TASK BRIEF = Since the copy must match the original, write out each record word for word, skipping only the pictures.

Saved entries =
◆ ◆ ◆ ◆
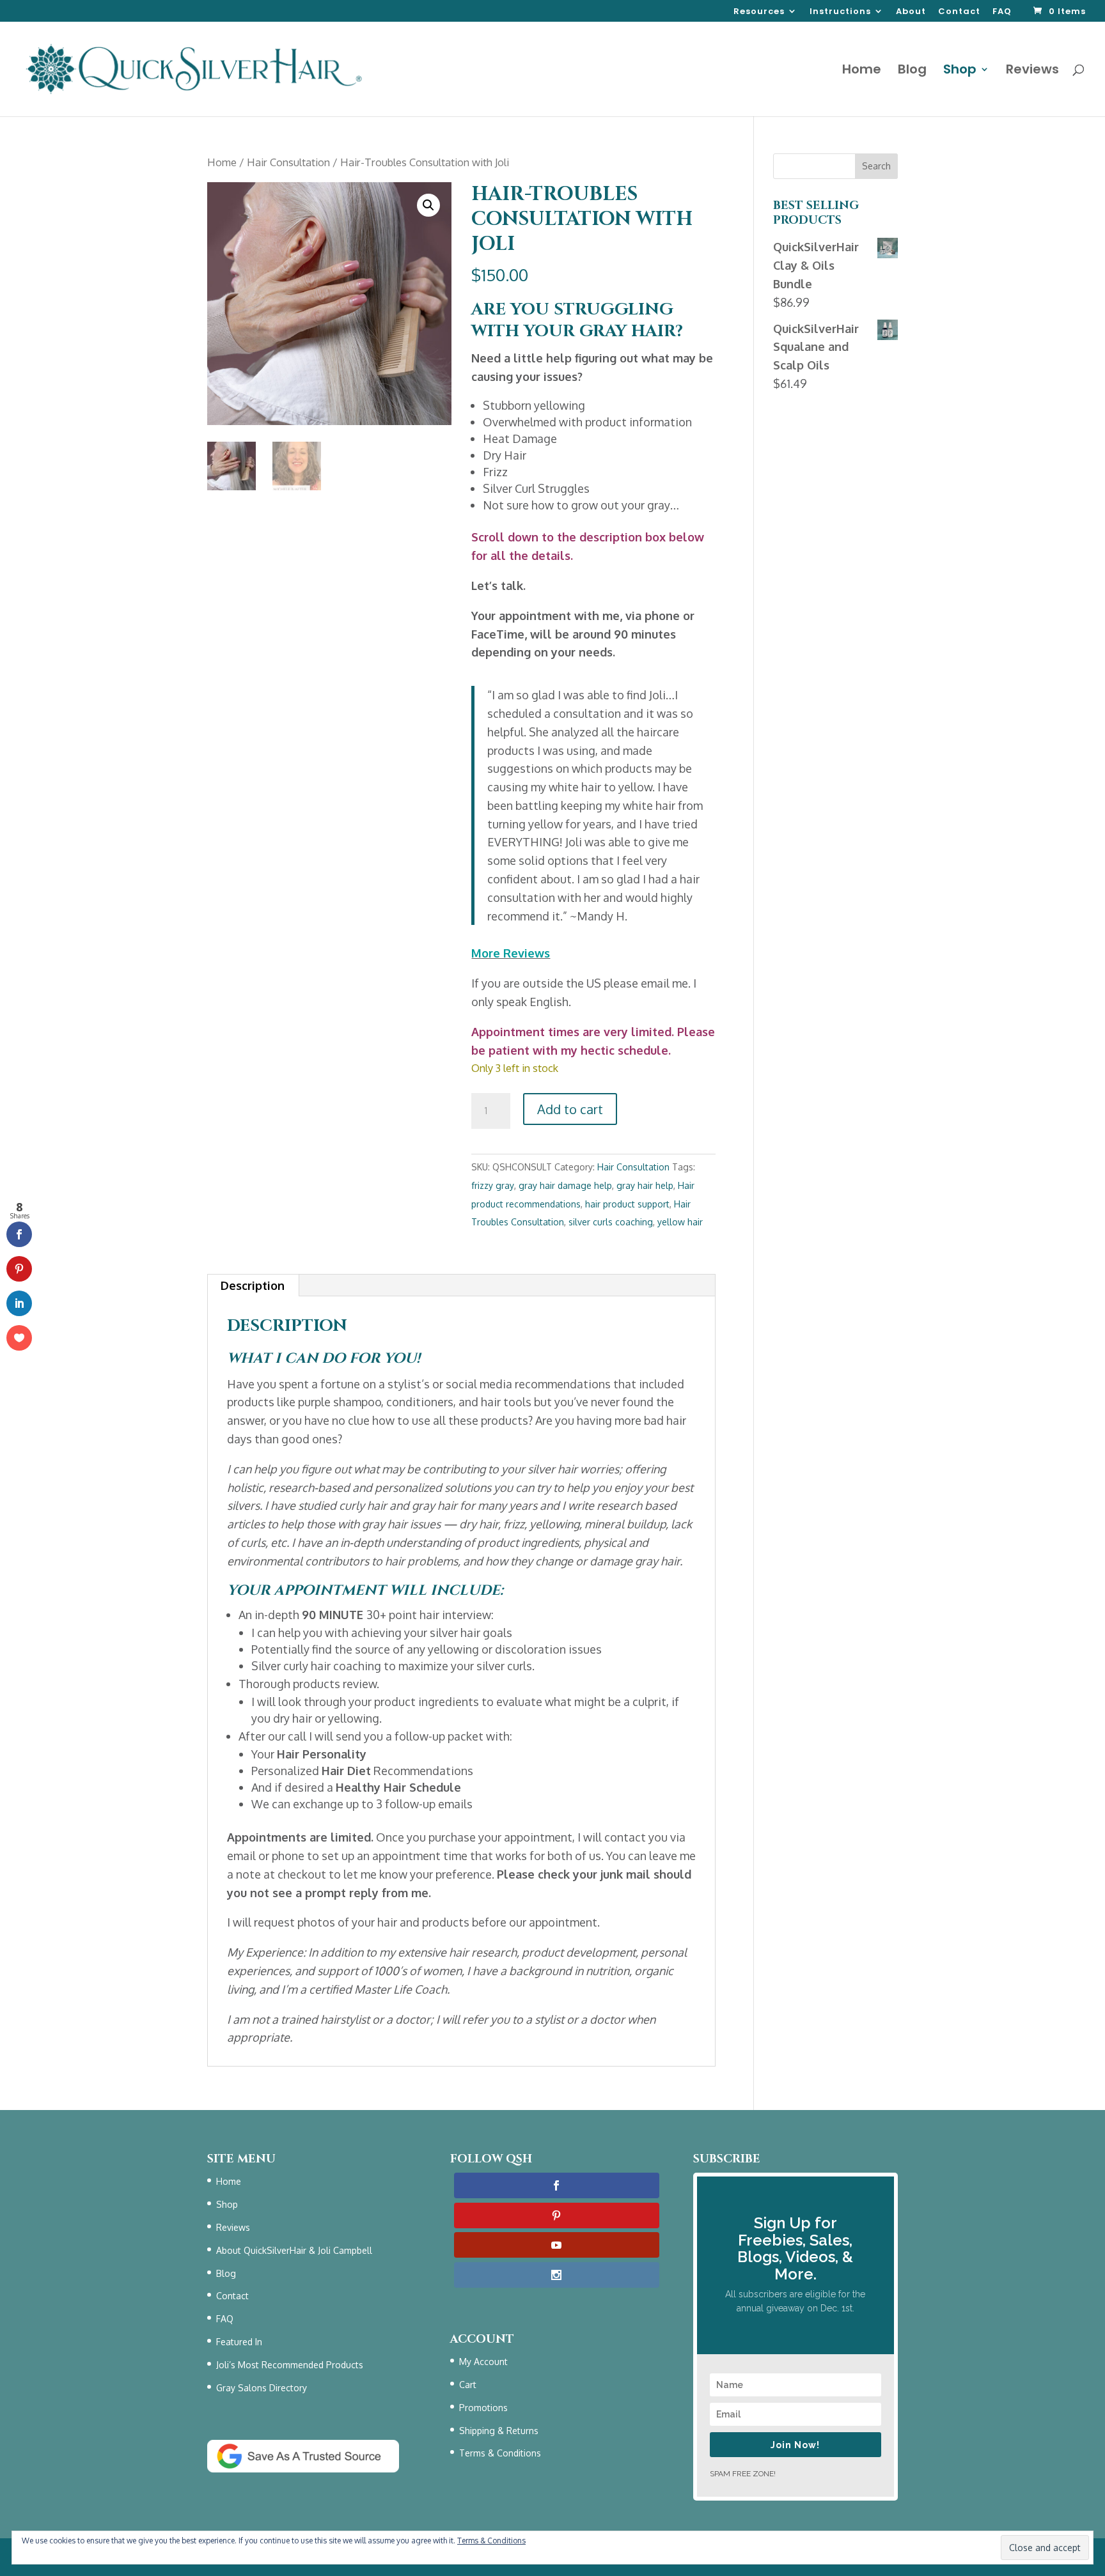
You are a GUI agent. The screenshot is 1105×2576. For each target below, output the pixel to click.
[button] (428, 205)
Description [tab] (253, 1285)
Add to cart (570, 1109)
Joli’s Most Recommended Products (289, 2364)
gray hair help (644, 1185)
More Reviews (510, 953)
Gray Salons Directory (261, 2387)
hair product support (627, 1204)
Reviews (1032, 71)
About (911, 12)
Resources (759, 12)
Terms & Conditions (500, 2453)
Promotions (483, 2407)
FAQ (1002, 12)
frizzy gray (492, 1185)
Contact (959, 12)
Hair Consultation (288, 162)
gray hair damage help (565, 1185)
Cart (467, 2384)
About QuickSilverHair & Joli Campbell (294, 2250)
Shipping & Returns (498, 2430)
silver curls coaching (610, 1221)
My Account (483, 2361)
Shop (959, 71)
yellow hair (680, 1221)
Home (861, 71)
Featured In (239, 2341)
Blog (912, 71)
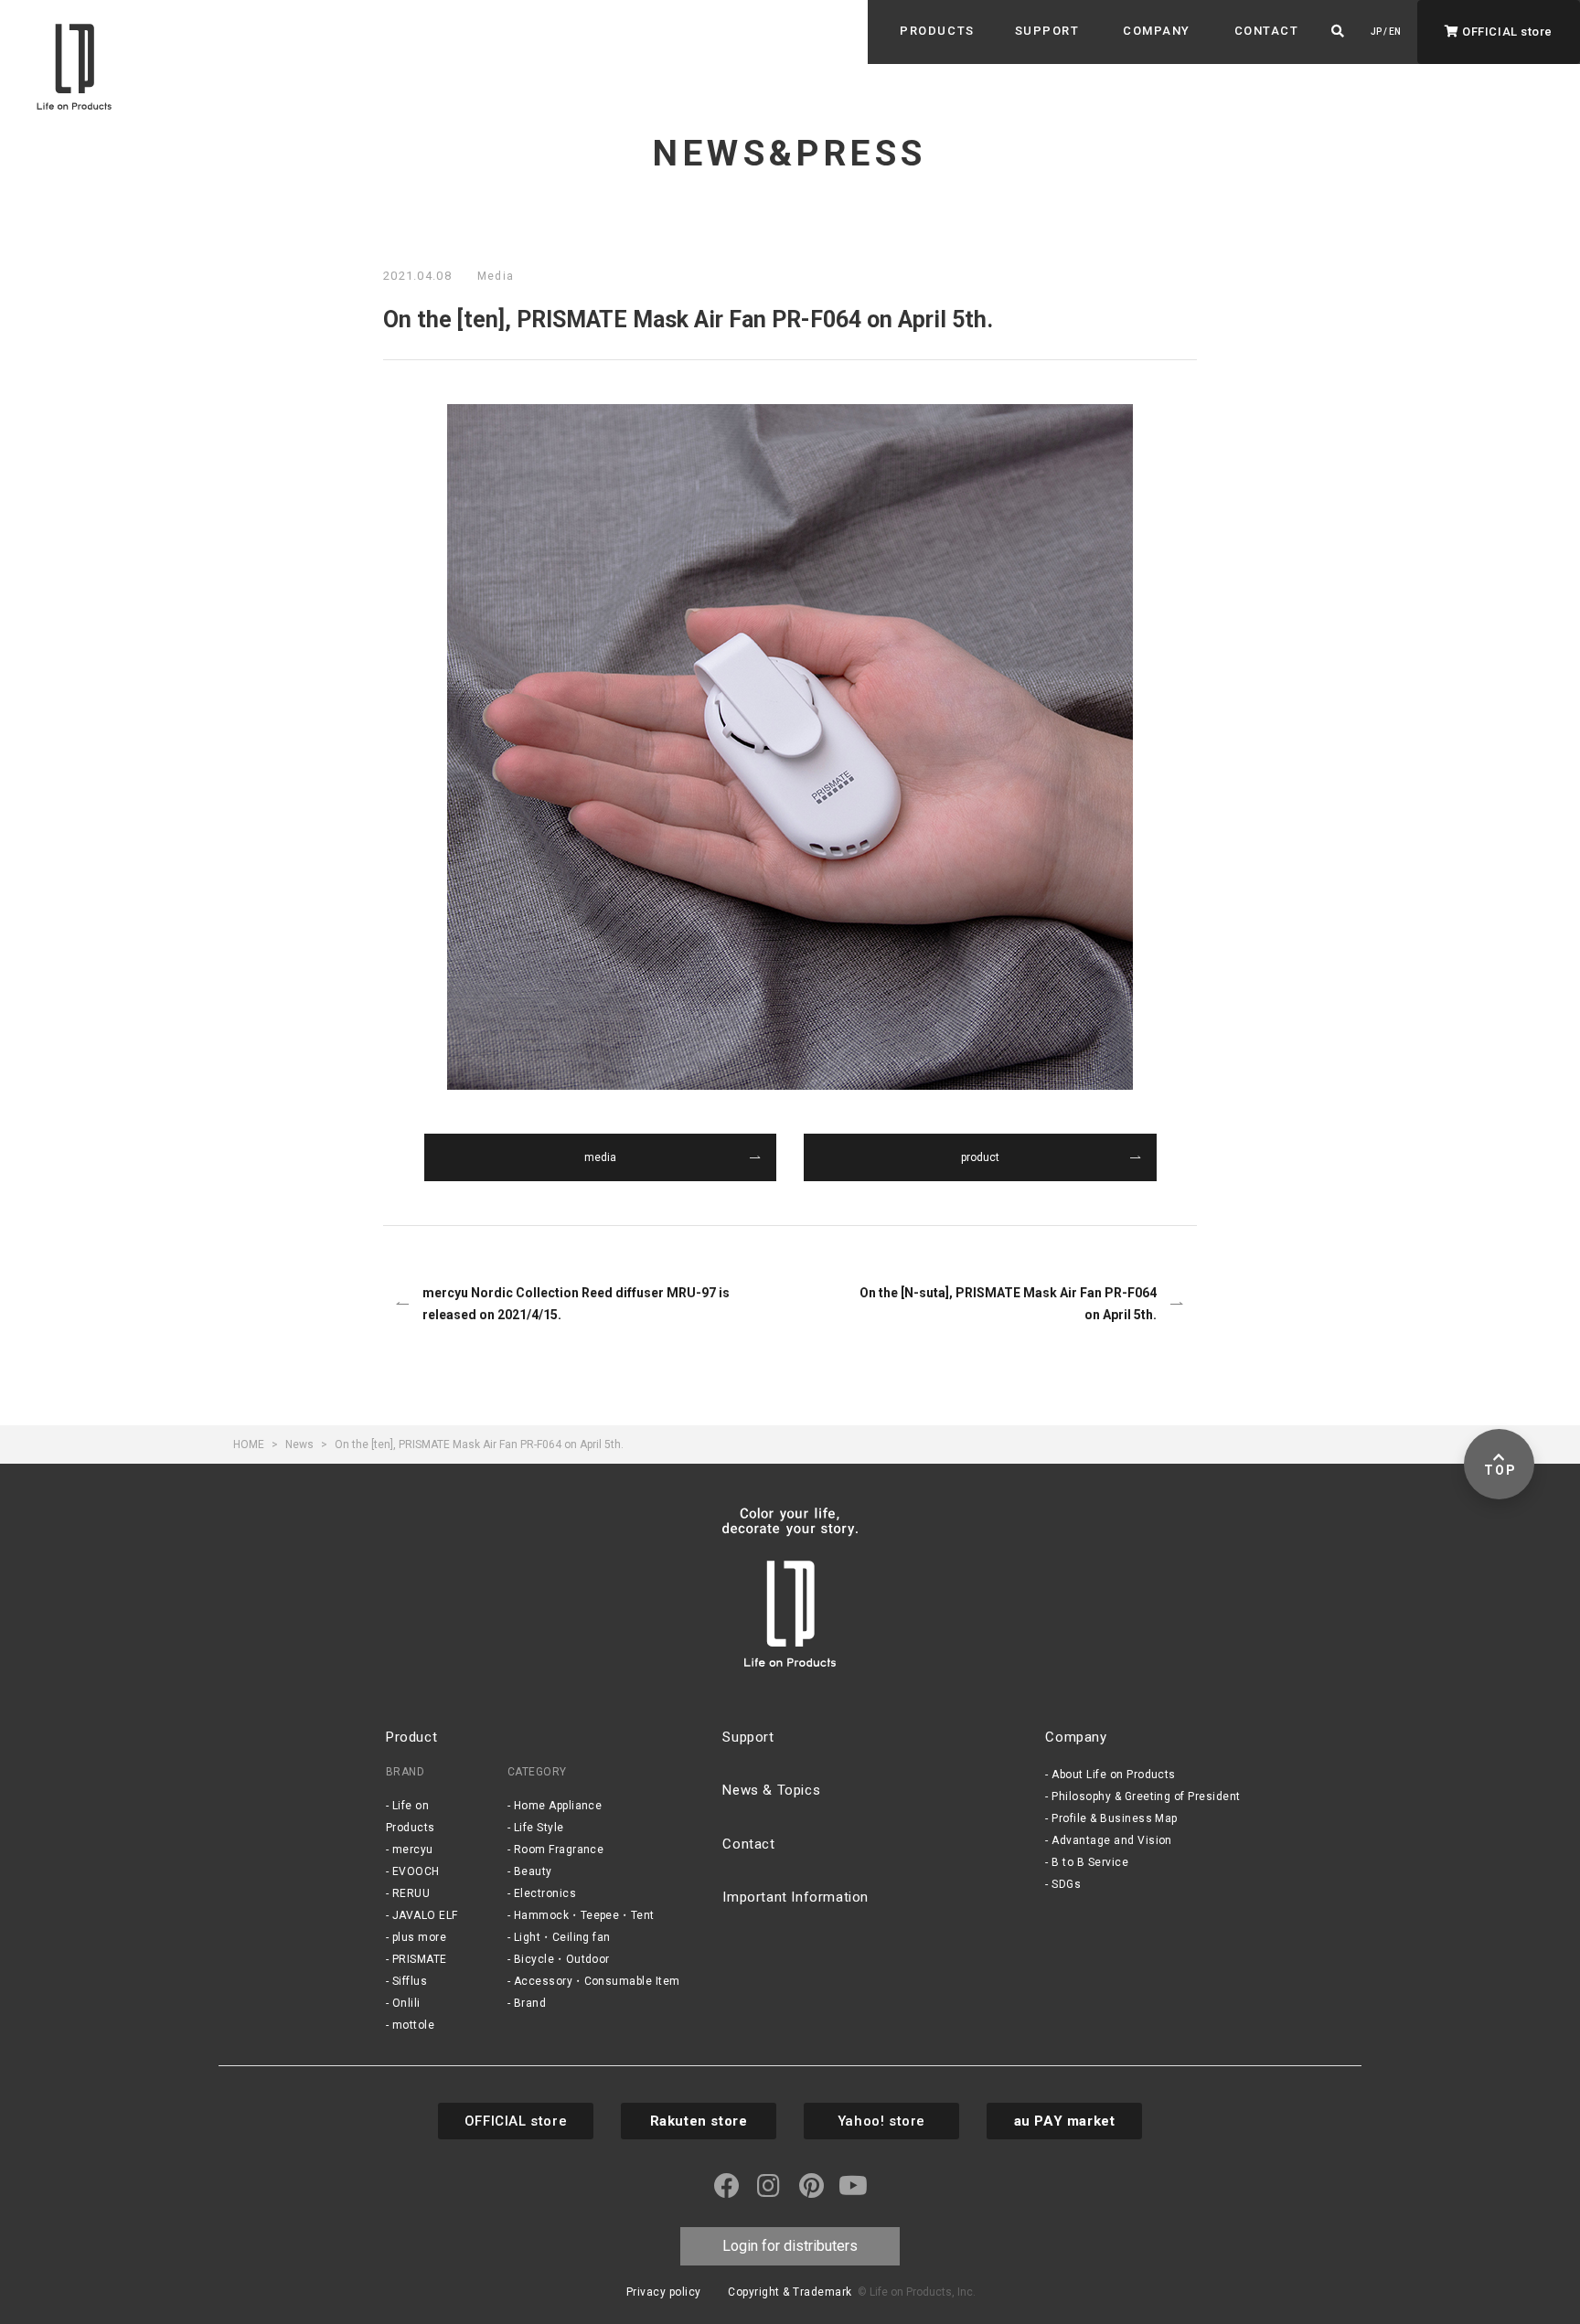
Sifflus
◆ ◆ ◆ ◆
YOUR RESPONSE =
You are a GUI agent. The screenshot is 1105×2576. For each target below, output the pixel to click.
[button] (428, 205)
Description [tab] (253, 1285)
Add to cart (570, 1109)
Joli’s Most Recommended Products (289, 2364)
gray hair help (644, 1185)
More Reviews (510, 953)
Gray Salons Directory (261, 2387)
hair product support (627, 1204)
Reviews (1032, 71)
About (911, 12)
Resources (759, 12)
Terms & Conditions (500, 2453)
Promotions (483, 2407)
FAQ (1002, 12)
frizzy gray (492, 1185)
Contact (959, 12)
Hair Consultation (288, 162)
gray hair damage help (565, 1185)
Cart (467, 2384)
About QuickSilverHair & Joli Campbell (294, 2250)
Shipping & Returns (498, 2430)
silver curls coaching (610, 1221)
My Account (483, 2361)
Shop (959, 71)
yellow hair (680, 1221)
Home (861, 71)
Featured In (239, 2341)
Blog (912, 71)
Sifflus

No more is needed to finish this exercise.